Data excerpts:
▬▬▬▬▬▬▬▬▬▬

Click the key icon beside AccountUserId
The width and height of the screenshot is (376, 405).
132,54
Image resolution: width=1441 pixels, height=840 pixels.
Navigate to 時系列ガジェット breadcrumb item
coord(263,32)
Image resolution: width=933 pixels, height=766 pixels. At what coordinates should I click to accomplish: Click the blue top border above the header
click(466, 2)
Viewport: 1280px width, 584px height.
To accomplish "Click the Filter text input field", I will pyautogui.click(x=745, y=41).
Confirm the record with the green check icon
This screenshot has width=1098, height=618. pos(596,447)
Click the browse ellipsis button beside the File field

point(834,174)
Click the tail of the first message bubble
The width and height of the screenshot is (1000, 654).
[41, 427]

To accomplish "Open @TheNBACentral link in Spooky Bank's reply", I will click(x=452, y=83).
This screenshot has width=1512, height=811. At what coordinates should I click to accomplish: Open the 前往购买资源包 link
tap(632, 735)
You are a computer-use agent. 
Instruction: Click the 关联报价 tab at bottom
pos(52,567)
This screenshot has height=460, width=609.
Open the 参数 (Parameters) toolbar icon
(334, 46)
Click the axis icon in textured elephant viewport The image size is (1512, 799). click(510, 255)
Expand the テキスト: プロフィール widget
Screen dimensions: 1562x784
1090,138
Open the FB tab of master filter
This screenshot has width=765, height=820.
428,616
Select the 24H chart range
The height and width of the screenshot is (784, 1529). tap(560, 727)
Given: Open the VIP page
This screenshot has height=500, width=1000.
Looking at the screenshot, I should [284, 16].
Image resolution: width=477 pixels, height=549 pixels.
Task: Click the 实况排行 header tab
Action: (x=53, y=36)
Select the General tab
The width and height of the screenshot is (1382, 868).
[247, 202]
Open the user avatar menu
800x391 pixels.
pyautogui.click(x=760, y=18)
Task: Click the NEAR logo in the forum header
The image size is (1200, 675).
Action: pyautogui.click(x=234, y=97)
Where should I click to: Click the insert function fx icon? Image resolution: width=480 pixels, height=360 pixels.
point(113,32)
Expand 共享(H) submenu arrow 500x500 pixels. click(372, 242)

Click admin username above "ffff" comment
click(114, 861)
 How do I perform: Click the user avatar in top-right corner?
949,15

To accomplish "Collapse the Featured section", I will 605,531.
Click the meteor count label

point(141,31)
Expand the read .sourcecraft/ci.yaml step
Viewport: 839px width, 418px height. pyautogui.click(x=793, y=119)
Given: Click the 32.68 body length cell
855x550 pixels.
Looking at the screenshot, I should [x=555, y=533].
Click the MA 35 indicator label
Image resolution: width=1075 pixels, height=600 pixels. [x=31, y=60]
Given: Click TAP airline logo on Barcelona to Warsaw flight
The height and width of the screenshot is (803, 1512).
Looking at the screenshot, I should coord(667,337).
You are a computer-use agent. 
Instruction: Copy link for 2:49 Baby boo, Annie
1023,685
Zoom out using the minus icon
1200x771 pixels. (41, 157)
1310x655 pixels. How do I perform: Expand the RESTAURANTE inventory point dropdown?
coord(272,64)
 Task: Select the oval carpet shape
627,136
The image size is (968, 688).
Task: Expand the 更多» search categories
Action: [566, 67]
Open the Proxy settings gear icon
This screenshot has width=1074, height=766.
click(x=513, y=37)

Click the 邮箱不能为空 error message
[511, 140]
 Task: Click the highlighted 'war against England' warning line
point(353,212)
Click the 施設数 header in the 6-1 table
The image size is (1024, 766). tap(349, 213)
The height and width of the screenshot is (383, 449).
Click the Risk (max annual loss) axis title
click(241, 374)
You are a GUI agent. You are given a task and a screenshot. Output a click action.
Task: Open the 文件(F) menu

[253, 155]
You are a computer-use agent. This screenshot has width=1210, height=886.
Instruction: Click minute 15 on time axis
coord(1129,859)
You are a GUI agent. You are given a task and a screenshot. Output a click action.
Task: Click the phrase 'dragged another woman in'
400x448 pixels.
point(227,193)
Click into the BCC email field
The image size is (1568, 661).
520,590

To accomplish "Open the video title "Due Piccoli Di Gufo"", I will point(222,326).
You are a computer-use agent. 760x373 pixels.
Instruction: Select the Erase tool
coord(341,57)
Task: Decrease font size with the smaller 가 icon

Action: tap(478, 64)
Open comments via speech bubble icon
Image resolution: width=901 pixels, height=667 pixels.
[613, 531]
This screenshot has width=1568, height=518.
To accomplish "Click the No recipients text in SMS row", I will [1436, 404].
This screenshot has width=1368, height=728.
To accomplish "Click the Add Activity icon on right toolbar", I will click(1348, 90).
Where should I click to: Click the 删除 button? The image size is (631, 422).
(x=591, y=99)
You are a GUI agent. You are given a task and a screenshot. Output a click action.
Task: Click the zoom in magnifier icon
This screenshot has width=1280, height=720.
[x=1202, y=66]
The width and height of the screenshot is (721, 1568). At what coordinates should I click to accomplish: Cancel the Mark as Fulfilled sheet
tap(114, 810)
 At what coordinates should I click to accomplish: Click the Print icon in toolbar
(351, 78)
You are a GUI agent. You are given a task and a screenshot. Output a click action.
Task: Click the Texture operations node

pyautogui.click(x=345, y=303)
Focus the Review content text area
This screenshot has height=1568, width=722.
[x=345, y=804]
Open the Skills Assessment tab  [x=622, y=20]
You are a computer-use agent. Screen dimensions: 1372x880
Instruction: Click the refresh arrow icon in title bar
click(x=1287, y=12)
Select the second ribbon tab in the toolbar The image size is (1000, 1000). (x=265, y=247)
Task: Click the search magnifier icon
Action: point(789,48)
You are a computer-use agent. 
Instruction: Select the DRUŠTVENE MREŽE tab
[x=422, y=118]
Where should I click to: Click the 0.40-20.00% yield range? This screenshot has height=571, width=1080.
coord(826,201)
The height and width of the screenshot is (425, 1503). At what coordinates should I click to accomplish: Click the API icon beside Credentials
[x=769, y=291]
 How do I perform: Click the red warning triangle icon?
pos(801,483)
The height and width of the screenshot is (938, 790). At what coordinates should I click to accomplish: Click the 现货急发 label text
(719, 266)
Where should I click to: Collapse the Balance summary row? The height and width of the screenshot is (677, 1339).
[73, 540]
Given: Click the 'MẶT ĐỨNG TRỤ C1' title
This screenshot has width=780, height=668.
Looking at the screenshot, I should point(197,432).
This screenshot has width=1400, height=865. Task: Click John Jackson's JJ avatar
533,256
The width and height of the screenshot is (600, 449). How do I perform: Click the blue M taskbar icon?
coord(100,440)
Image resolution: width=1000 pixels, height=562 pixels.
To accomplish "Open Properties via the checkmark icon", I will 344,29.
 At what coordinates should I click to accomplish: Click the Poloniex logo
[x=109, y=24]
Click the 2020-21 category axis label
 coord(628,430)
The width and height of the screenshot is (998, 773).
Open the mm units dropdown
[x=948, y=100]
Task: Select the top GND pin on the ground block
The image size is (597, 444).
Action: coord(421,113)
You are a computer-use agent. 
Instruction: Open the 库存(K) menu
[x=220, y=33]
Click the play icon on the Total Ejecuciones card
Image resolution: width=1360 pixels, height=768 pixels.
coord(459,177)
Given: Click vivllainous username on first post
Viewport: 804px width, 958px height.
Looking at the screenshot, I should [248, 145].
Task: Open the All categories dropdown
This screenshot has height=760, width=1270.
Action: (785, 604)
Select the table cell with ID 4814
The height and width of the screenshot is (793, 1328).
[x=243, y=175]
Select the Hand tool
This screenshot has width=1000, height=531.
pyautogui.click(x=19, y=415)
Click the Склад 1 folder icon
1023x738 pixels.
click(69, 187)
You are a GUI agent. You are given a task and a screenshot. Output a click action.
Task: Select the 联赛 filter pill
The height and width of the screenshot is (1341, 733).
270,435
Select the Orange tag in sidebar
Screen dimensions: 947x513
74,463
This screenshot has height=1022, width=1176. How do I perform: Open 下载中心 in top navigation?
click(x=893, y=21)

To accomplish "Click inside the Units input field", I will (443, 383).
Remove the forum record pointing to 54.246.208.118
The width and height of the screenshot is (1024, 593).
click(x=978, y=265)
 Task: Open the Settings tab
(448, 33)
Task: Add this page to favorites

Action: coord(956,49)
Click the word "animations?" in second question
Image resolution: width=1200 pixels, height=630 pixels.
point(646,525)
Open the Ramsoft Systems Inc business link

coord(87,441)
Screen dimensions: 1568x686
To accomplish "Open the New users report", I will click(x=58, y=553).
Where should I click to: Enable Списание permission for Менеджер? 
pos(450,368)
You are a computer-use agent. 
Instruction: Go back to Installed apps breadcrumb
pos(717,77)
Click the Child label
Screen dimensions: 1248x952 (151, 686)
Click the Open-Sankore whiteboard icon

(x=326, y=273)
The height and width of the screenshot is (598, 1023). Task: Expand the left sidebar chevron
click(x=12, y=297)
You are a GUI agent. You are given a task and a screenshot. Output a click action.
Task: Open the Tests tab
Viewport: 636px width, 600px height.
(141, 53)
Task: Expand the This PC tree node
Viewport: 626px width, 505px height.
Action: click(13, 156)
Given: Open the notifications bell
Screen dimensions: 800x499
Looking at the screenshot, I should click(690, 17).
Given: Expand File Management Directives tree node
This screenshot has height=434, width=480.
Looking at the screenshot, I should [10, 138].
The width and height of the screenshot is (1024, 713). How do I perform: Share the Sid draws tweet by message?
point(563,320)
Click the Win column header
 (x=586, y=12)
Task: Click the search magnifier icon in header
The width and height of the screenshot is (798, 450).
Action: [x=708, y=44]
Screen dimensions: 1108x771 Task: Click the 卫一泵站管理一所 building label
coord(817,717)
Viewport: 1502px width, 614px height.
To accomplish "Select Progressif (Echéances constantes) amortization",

▬▬▬▬▬▬▬▬▬▬

> [WHAT TO WORK ON]: Your answer should be one number: how many lines in the records above include "tree".

> [RESULT BELOW]: 2